Nepal urged on Dec. 5 the Russian government to stop recruiting Nepalese citizens into its army, amid growing reports of Nepalese mercenaries being killed while fighting in Ukraine, the Kathmandu Post reported.
The suspects charged unemployed youths up to $9,000 to travel on tourist visas to Russia through the United Arab Emirates (UAE), and "then sent them for illegal recruitment into the Russian army," Kathmandu District Police chief Bhupendra Khatri told Reuters.
Nepal has so far confirmed the deaths of at least six Nepali nationals who were serving in the Russian army in Ukraine, the Kathmandu Post earlier reported.
The government lacks accurate data on how many of its citizens are currently fighting for Russia, but Milan Raj Tuladhar, the Nepalese ambassador to Moscow, told the Kathmandu Post that up to 200 have served in the Russian army.

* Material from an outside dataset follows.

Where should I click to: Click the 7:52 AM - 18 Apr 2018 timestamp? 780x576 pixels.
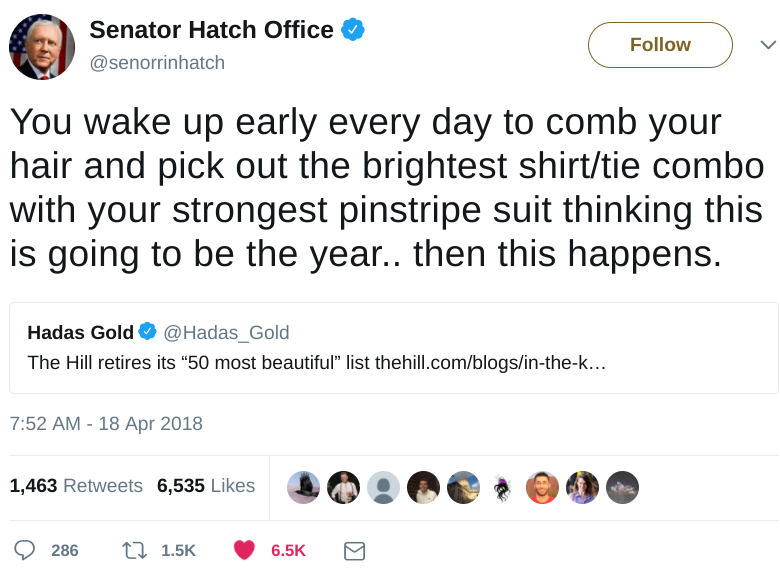106,424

"We have urged the Russian government to discourage entry and recruitment of Nepali nationals," Tuladhar said.
Tuladhar has also asked the Nepal government "to take stringent measures to curb smuggling of Nepali citizens to Russia."
Kathmandu District Police chief Bhupendra Khatri told Reuters that the detentions were part of a "case of human smuggling" and "organized crime."
Khatri said that "we are discussing with the government lawyers about the case and will produce them to the court," according to Reuters.
The case mirrors that of Cuba, which in September uncovered a human trafficking ring aimed at recruiting people to fight for Russia in Ukraine.
The U.K.'s Defense Ministry reported in September that Russia was trying to recruit foreigners and migrant workers to avoid announcing another mobilization drive before the presidential elections, which are to be held in 2024.